The higher accuracy achieved with a pre-trained model compared to training a model from scratch is due to the following key reasons:

* Feature Extraction: Pre-trained models, such as InceptionV3 in the code, have already learned a wide range of useful features from a large and diverse dataset like ImageNet. These features include edge detectors, textures, shapes, and more. When we use a pre-trained model as a feature extractor, these learned features can be highly valuable for the specific task, reducing the need for the model to learn them from scratch. This is particularly important when we have a limited amount of data for your target task.

* Transfer Learning: The pre-trained model serves as an excellent starting point for transfer learning. we are essentially leveraging the knowledge encoded in the pre-trained weights and fine-tuning the model for our specific classification task.
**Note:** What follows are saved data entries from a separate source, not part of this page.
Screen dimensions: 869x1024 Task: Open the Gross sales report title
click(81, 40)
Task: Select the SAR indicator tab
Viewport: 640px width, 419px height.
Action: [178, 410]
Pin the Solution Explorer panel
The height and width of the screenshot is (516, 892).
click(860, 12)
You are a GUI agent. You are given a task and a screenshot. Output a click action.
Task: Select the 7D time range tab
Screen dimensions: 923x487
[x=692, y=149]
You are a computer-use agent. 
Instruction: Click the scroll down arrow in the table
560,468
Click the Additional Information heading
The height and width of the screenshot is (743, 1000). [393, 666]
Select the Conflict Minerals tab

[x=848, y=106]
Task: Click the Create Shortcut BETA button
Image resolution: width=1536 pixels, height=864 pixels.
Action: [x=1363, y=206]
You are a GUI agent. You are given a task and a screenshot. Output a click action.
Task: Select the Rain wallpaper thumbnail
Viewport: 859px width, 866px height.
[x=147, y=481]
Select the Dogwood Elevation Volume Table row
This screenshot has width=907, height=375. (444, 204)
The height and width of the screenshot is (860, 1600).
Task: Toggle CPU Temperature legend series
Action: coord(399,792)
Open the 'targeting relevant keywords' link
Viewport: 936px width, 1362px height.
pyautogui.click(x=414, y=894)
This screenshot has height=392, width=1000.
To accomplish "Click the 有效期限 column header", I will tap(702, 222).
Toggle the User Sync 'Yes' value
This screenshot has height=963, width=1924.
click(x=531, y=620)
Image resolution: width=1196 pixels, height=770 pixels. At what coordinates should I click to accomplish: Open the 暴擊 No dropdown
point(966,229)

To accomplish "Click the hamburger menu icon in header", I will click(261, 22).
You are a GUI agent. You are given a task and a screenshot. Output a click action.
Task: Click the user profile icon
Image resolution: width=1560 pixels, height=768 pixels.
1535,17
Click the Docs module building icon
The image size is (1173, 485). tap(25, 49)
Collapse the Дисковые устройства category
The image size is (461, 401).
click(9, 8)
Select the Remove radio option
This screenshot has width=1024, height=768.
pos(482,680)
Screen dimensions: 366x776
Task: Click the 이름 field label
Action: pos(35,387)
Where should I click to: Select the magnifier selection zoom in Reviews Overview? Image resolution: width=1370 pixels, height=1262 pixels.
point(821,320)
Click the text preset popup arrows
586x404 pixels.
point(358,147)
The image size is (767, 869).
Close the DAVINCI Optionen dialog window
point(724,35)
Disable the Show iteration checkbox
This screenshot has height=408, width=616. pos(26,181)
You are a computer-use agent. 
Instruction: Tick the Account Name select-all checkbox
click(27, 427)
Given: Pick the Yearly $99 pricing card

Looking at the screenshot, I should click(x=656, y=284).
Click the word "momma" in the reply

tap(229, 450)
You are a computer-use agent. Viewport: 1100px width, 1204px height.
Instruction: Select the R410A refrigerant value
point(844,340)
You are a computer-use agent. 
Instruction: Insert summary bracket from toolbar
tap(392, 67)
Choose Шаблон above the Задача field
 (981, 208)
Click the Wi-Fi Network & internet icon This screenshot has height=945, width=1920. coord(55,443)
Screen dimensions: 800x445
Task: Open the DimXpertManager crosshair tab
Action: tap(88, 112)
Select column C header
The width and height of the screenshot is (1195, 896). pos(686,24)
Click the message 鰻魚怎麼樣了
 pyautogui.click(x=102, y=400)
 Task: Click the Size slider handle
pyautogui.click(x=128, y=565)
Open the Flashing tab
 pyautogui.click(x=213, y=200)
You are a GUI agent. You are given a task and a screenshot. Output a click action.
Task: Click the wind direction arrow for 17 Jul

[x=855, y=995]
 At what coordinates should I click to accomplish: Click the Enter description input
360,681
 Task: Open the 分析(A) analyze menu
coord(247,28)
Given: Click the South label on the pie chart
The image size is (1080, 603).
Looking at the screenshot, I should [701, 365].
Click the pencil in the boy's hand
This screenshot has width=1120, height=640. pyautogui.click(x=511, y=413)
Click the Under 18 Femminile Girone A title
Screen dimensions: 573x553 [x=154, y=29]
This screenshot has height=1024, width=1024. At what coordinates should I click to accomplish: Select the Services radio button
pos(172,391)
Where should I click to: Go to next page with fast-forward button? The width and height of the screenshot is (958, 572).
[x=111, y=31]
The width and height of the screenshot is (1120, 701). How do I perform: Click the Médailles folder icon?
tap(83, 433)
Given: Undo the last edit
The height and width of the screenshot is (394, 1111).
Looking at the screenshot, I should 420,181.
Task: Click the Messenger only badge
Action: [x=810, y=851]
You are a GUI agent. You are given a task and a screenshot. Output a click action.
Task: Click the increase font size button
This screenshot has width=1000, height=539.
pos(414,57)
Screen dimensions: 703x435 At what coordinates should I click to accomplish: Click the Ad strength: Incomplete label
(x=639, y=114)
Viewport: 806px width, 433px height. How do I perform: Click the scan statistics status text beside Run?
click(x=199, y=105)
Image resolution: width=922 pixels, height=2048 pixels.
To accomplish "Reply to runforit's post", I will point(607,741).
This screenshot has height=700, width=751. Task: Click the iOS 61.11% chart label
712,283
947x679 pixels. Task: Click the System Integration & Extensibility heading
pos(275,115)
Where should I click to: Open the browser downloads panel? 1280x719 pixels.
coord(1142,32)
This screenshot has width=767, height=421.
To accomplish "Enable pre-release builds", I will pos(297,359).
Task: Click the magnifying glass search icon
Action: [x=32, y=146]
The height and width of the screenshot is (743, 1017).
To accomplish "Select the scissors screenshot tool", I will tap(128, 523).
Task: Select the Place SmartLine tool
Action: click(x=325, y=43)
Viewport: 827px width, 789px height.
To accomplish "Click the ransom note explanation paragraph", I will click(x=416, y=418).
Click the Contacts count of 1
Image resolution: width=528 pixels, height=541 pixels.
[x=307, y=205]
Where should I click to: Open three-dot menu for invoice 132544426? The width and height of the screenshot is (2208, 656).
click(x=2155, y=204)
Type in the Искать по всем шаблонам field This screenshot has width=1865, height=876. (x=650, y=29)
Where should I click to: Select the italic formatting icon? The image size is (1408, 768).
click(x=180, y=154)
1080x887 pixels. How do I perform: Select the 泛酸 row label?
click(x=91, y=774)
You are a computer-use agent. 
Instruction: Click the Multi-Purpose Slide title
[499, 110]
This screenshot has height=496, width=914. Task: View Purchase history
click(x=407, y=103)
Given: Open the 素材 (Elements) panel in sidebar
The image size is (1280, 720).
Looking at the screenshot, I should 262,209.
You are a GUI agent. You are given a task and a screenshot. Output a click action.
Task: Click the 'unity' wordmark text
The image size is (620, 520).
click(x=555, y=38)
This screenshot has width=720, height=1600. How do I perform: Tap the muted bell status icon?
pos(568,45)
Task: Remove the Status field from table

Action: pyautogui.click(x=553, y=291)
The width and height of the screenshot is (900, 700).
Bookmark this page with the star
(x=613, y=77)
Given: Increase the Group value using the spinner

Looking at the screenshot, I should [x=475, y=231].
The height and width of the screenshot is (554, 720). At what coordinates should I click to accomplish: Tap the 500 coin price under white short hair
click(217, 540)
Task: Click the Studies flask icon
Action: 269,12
Fine-tuning allows the model to adapt to the nuances of our dataset, learning task-specific information while retaining general knowledge acquired during pre-training.

* Regularization: Pre-trained models often include regularization techniques, such as dropout and weight decay, that help prevent overfitting. These regularization methods improve the model's ability to generalize to new, unseen data.

* Data Augmentation: Pre-trained models can benefit from data augmentation techniques, where you generate additional training examples by applying transformations like rotation, scaling, and cropping to your existing data. Data augmentation helps the model learn robust features that are invariant to such transformations.

* Optimization: The pre-trained model is initialized with weights that are already in a reasonable range, which can accelerate convergence during training. In contrast, training a neural network from scratch may require more careful initialization and tuning of hyperparameters.

* Reduced Training Time: Training a deep neural network from scratch can be computationally expensive and time-consuming, especially for large networks. Using a pre-trained model as a starting point allows you to train only a subset of layers, which typically requires fewer epochs and less computational resources.